このコミットは、Goランタイムのsrc/pkg/runtime/vdso_linux_amd64.cファイルに対する変更です。このファイルは、LinuxシステムにおけるvDSO (virtual Dynamic Shared Object) のシンボルをルックアップするためのGoランタイムの内部実装を扱っています。vDSOは、ユーザー空間のアプリケーションがシステムコールを直接呼び出すことなく、カーネルの機能に高速にアクセスできるようにするためのメカニズムです。具体的には、__vdso_time, __vdso_gettimeofday, __vdso_clock_gettimeといった時間関連の関数をvDSOから取得し、Goプログラム内で利用します。

コミット

commit 1db4c8dc413b588668851eddf05426dabb08c95a
Author: Ian Lance Taylor <iant@golang.org>
Date:   Fri Jun 13 13:29:26 2014 -0700

    runtime: fix VDSO lookup to use dynamic hash table
    
    Reportedly in the Linux 3.16 kernel the VDSO will not have
    section headers or a normal symbol table.
    
    Too late for 1.3 but perhaps for 1.3.1, if there is one.
    
    Fixes #8197.
    
    LGTM=rsc
    R=golang-codereviews, mattn.jp, rsc
    CC=golang-codereviews
    https://golang.org/cl/101260044

GitHub上でのコミットページへのリンク

https://github.com/golang/go/commit/1db4c8dc413b588668851eddf05426dabb08c95a

元コミット内容

runtime: fix VDSO lookup to use dynamic hash table

Reportedly in the Linux 3.16 kernel the VDSO will not have
section headers or a normal symbol table.

-- 出題 A --
本文のうち、「commit 1db4c8dc413b588668851eddf05426dabb08c95a」を含む語句で始まり「Fixes #8197.」で終わる部分を、一字も変えずに返してください。
-- 出題 B --
本文によれば、Goランタイムは時間関連のどの関数をvDSOから取得していますか。関数名をすべて挙げてください。

(画面上の要素の位置特定に関する記録)
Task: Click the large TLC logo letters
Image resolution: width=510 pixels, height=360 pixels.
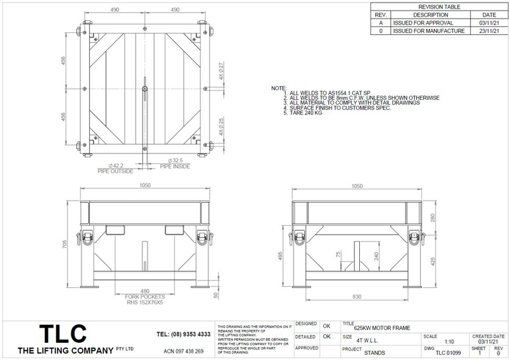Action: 62,332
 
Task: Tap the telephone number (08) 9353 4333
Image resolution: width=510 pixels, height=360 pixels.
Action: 183,334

-- 解答 A --
commit 1db4c8dc413b588668851eddf05426dabb08c95a
Author: Ian Lance Taylor <iant@golang.org>
Date:   Fri Jun 13 13:29:26 2014 -0700

    runtime: fix VDSO lookup to use dynamic hash table
    
    Reportedly in the Linux 3.16 kernel the VDSO will not have
    section headers or a normal symbol table.
    
    Too late for 1.3 but perhaps for 1.3.1, if there is one.
    
    Fixes #8197.

-- 解答 B --
__vdso_time、__vdso_gettimeofday、__vdso_clock_gettime